You are not alone if you have ever wondered where your tan comes from when you are sitting on the beach or around a pool.
Astronomers and physicists have been hard at work figuring out the problem as well – and the results of their research come as a bit of a surprise.
If you believe your tan comes from sitting out in the sun, you are right and wrong.
A sun tan comes from a continuous bombardment of photons from space.
Most of those photons come from the sun – either as direct light or as reflected light from space dust and other particles floating around the solar system.
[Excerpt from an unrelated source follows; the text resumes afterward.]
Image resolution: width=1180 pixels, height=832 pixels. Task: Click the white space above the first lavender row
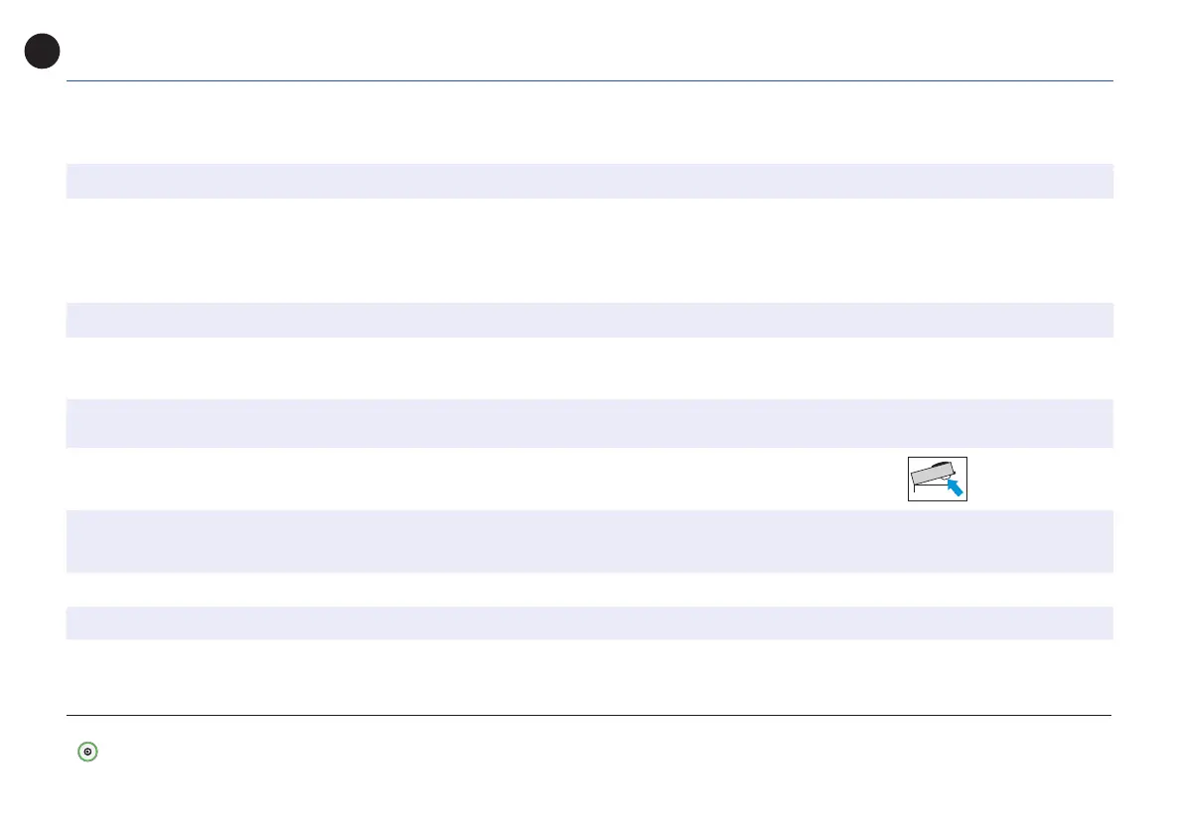tap(589, 124)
But others come from a lot farther away.
Photons from other galaxies
Scientists from the International Centre for Radio Astronomy Research (ICRAR) measured light hitting the Earth from outside our galaxy.
Photons that have travelled millions of light years from other galaxies and black holes account for some of a tan. Some photons have travelled across space for billions of years from the Big Bang, but they are too weak to help deepen a tan.
The research also detected low-level radiation in some photons, but the dose is far too low to have any impact on health even after a lifetime of exposure.
“Most of the photons of light hitting us originate from the Sun, whether directly, scattered by the sky, or reflected off dust in the solar system,” said ICRAR project leader Simon Driver.
“However, we’re also bathed in radiation from beyond our galaxy, called the extra-galactic background light.
Why the beach is good for you
“These photons are minted in the cores of stars in distant galaxies, and from matter as it spirals into black holes.”
Although we cannot feel the billions of photons that hit our beach bodies every second we are out enjoying the sun, that feeling of relaxing and being at one with the universe is not such a flippant idea after all.
Meanwhile, a separate study by a team from Michigan State University in the USA concluded that spending some time relaxing on a beach is good for your mental health.
The scientists believe blue light from the sky and sea calmed the brain – and even switching a screen saver on a computer to a beach scene helped.